- **Task requirements**
Copy the records from the line with "73, 882, 105)" to the line with "46, 721, 61)", replacing "webpages" with "web pages" and leaving everything else the same.

┌─ Records shown

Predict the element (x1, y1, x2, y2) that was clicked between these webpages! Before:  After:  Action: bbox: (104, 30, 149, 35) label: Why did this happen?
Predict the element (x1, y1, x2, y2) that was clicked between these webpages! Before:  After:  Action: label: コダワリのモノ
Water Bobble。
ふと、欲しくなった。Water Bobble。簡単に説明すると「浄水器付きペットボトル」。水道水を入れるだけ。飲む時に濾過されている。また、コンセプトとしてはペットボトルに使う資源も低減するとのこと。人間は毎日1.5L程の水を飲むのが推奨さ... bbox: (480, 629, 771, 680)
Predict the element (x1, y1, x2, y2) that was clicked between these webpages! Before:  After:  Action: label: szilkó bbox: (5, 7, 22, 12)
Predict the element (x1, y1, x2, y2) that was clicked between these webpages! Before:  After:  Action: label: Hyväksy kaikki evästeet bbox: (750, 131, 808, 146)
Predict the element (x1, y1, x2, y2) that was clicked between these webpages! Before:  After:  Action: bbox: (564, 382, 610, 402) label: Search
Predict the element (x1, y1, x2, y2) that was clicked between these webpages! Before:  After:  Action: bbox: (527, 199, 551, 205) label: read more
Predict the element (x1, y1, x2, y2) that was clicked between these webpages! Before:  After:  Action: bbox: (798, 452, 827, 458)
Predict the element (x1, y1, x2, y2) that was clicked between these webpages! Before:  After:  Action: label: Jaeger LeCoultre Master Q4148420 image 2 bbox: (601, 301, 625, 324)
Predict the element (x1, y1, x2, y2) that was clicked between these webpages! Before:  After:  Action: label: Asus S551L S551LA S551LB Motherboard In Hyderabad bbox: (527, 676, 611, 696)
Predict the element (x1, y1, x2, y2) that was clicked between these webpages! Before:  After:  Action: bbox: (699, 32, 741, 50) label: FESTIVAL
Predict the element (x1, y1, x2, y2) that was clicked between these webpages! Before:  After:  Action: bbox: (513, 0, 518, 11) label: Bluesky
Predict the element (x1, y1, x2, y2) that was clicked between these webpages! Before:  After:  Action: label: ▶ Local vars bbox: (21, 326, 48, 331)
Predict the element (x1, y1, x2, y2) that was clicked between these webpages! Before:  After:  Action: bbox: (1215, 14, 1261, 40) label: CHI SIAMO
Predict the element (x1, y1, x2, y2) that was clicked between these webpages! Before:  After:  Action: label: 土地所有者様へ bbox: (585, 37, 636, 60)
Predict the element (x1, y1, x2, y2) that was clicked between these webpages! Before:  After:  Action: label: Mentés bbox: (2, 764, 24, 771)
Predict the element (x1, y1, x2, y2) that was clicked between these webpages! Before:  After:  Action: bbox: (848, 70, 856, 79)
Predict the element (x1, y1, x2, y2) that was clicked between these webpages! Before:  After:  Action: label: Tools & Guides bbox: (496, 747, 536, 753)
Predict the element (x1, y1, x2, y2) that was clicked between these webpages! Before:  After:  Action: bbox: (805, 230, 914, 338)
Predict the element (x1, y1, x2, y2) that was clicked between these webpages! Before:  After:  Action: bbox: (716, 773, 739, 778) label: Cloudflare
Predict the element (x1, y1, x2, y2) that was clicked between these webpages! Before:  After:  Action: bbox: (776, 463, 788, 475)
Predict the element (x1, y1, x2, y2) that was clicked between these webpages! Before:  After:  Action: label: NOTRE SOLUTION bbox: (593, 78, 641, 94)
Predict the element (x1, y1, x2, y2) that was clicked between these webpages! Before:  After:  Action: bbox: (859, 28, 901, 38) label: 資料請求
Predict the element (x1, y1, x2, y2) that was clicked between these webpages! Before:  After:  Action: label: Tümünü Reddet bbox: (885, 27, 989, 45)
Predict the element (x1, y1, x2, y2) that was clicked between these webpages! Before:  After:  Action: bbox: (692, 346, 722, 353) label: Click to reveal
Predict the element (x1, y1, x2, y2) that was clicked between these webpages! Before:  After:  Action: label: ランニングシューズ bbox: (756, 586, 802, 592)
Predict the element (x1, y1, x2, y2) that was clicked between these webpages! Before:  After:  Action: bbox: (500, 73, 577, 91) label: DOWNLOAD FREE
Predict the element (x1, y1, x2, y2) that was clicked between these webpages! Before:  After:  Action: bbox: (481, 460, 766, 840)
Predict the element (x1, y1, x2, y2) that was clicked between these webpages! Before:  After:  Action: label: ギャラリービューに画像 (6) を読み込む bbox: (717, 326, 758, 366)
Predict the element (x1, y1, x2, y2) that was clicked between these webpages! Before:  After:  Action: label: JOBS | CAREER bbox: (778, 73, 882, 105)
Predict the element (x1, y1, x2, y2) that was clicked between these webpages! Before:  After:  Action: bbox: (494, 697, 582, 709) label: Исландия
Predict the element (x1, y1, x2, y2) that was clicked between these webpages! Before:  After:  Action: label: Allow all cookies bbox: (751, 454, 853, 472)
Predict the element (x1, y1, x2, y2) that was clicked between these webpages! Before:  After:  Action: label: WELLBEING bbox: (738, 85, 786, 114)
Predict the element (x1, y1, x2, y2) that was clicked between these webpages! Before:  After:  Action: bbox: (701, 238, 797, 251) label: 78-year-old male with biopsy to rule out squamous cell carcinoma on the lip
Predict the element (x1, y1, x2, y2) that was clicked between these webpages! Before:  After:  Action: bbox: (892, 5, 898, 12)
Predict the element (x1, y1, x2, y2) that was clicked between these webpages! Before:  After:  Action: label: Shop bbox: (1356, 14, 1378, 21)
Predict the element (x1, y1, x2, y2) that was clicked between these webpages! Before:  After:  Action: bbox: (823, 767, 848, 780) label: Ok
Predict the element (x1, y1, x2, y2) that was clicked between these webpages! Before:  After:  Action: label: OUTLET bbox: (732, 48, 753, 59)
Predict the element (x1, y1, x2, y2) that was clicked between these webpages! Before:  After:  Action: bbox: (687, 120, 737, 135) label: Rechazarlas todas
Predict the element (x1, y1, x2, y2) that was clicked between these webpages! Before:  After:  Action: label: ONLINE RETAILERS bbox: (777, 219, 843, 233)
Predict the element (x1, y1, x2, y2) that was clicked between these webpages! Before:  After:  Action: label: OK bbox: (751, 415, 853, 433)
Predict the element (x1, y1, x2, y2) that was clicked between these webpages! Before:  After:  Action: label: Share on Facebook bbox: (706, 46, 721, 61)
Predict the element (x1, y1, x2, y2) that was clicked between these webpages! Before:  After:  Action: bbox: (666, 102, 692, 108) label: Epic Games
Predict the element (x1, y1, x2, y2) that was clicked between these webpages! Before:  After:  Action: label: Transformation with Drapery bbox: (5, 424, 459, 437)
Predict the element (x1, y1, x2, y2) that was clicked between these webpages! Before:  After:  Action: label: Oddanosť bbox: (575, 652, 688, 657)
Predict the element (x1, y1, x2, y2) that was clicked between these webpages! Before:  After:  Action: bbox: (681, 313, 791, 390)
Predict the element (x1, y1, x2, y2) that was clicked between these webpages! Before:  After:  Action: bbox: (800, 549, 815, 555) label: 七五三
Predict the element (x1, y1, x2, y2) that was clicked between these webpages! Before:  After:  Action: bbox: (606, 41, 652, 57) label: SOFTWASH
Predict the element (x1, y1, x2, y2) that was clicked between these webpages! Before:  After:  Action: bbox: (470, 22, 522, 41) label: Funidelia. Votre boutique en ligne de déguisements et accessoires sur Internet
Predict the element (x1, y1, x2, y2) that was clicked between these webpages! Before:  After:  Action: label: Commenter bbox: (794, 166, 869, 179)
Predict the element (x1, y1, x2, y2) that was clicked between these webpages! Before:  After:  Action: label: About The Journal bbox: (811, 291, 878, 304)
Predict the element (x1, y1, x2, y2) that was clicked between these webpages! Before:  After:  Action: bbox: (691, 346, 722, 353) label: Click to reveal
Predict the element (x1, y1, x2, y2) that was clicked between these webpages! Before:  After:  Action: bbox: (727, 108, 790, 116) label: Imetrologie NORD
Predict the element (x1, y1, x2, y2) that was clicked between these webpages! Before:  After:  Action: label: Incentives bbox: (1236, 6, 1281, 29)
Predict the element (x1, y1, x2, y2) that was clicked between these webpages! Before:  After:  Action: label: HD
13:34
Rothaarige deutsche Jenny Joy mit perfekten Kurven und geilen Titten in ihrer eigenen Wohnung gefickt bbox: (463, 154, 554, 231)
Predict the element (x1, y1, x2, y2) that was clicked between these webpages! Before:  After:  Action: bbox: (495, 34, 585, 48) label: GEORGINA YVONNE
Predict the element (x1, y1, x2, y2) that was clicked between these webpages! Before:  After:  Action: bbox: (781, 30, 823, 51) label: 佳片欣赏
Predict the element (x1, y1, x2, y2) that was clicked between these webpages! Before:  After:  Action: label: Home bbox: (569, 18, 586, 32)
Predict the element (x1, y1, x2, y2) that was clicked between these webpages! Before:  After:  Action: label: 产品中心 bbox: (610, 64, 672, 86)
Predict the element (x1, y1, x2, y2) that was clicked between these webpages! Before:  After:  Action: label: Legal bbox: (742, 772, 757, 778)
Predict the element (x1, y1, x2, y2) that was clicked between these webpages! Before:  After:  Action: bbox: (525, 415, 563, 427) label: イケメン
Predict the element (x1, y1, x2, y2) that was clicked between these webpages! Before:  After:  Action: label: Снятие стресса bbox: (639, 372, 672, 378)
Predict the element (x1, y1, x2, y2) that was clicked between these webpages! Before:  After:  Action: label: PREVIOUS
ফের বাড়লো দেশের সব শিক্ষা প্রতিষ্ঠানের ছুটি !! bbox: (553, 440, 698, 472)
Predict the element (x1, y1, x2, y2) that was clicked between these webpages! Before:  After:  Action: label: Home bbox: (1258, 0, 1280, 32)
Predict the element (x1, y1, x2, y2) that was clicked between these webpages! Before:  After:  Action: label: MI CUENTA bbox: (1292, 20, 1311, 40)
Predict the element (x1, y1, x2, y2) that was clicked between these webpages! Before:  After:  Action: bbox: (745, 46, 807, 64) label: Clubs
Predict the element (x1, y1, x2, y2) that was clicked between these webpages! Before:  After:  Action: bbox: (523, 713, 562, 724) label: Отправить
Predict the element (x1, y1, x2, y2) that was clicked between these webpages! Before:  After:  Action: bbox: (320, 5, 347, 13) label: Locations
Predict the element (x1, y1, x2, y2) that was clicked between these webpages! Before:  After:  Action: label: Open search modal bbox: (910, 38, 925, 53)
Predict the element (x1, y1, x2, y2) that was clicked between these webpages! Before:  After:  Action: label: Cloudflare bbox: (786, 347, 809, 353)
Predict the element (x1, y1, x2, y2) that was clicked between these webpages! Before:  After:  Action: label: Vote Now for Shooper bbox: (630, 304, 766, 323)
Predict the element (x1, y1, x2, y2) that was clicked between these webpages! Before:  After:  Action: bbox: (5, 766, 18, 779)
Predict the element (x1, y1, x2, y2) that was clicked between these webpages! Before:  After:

└─

- **Answer to this problem**
Predict the element (x1, y1, x2, y2) that was clicked between these web pages! Before:  After:  Action: label: JOBS | CAREER bbox: (778, 73, 882, 105)
Predict the element (x1, y1, x2, y2) that was clicked between these web pages! Before:  After:  Action: bbox: (494, 697, 582, 709) label: Исландия
Predict the element (x1, y1, x2, y2) that was clicked between these web pages! Before:  After:  Action: label: Allow all cookies bbox: (751, 454, 853, 472)
Predict the element (x1, y1, x2, y2) that was clicked between these web pages! Before:  After:  Action: label: WELLBEING bbox: (738, 85, 786, 114)
Predict the element (x1, y1, x2, y2) that was clicked between these web pages! Before:  After:  Action: bbox: (701, 238, 797, 251) label: 78-year-old male with biopsy to rule out squamous cell carcinoma on the lip
Predict the element (x1, y1, x2, y2) that was clicked between these web pages! Before:  After:  Action: bbox: (892, 5, 898, 12)
Predict the element (x1, y1, x2, y2) that was clicked between these web pages! Before:  After:  Action: label: Shop bbox: (1356, 14, 1378, 21)
Predict the element (x1, y1, x2, y2) that was clicked between these web pages! Before:  After:  Action: bbox: (823, 767, 848, 780) label: Ok
Predict the element (x1, y1, x2, y2) that was clicked between these web pages! Before:  After:  Action: label: OUTLET bbox: (732, 48, 753, 59)
Predict the element (x1, y1, x2, y2) that was clicked between these web pages! Before:  After:  Action: bbox: (687, 120, 737, 135) label: Rechazarlas todas
Predict the element (x1, y1, x2, y2) that was clicked between these web pages! Before:  After:  Action: label: ONLINE RETAILERS bbox: (777, 219, 843, 233)
Predict the element (x1, y1, x2, y2) that was clicked between these web pages! Before:  After:  Action: label: OK bbox: (751, 415, 853, 433)
Predict the element (x1, y1, x2, y2) that was clicked between these web pages! Before:  After:  Action: label: Share on Facebook bbox: (706, 46, 721, 61)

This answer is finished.